● Extract
::::::

2017 Australian Football International Cup

Tournament details
- Host country: Australia
- Dates: 5–19 August 2017
- Teams: 26 (18 Men's, 8 Women's)

Final positions
- Champions: Papua New Guinea (3rd title)
- Runners-up: New Zealand
- Third place: Ireland

Tournament statistics
- Matches played: 65 (45 Men's, 20 Women's)

= 2017 Australian Football International Cup =

The 2017 Australian Football International Cup (also known as the AFL International Cup 2017 or IC17) was the sixth edition of the Australian Football International Cup, a triennial international Australian rules football competition run by the Australian Football League (AFL).

::::::

● Exercise task A
Return the entries from the line containing "This screenshot has width=2576, height=1400." through the last of the entries, copied word for word.

::::::

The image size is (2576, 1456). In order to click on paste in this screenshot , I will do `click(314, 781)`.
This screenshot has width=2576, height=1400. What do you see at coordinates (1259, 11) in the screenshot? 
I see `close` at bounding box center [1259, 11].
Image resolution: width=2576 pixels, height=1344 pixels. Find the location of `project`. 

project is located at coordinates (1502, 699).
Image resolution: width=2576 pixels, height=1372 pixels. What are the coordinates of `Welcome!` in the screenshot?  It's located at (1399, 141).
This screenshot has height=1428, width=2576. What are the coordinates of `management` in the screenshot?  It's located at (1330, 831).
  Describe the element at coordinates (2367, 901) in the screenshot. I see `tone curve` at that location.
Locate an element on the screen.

::::::

● Exercise task B
Pick up the article on the 2017 Australian Football International Cup where it stops and keep writing.

● Task response A
This screenshot has width=2576, height=1400. What do you see at coordinates (1259, 11) in the screenshot? 
I see `close` at bounding box center [1259, 11].
Image resolution: width=2576 pixels, height=1344 pixels. Find the location of `project`. 

project is located at coordinates (1502, 699).
Image resolution: width=2576 pixels, height=1372 pixels. What are the coordinates of `Welcome!` in the screenshot?  It's located at (1399, 141).
This screenshot has height=1428, width=2576. What are the coordinates of `management` in the screenshot?  It's located at (1330, 831).
  Describe the element at coordinates (2367, 901) in the screenshot. I see `tone curve` at that location.
Locate an element on the screen.

● Task response B
It was contested between 5–19 August 2017, with games played in Melbourne. All three previous men's tournament champions (Ireland, New Zealand and Papua New Guinea) participated in the tournament. Previous women's winners (Ireland and Canada) also competed in the tournament. Papua New Guinea achieved its 3rd men's title and Ireland achieved its 2nd women's title.

==Background==

===Teams===
The 2017 AFL International Cup was played in Melbourne from 5 to 19 August, with 18 men's teams and eight women's teams competing.

- Men's teams: Canada, China, Croatia,† Fiji, France, Germany,† Great Britain, India, Indonesia, Ireland, Japan, Nauru, New Zealand, Pakistan, Papua New Guinea, South Africa, Sri Lanka,† USA.
- Women's teams: Canada, European Crusaders,† Fiji, Great Britain,† Ireland, Pakistan,† Papua New Guinea,† USA.

† Team made their tournament debut

The European Crusaders was a combined team made up of women from Britain, Croatia, France, Germany, Ireland, Italy, Poland and Sweden.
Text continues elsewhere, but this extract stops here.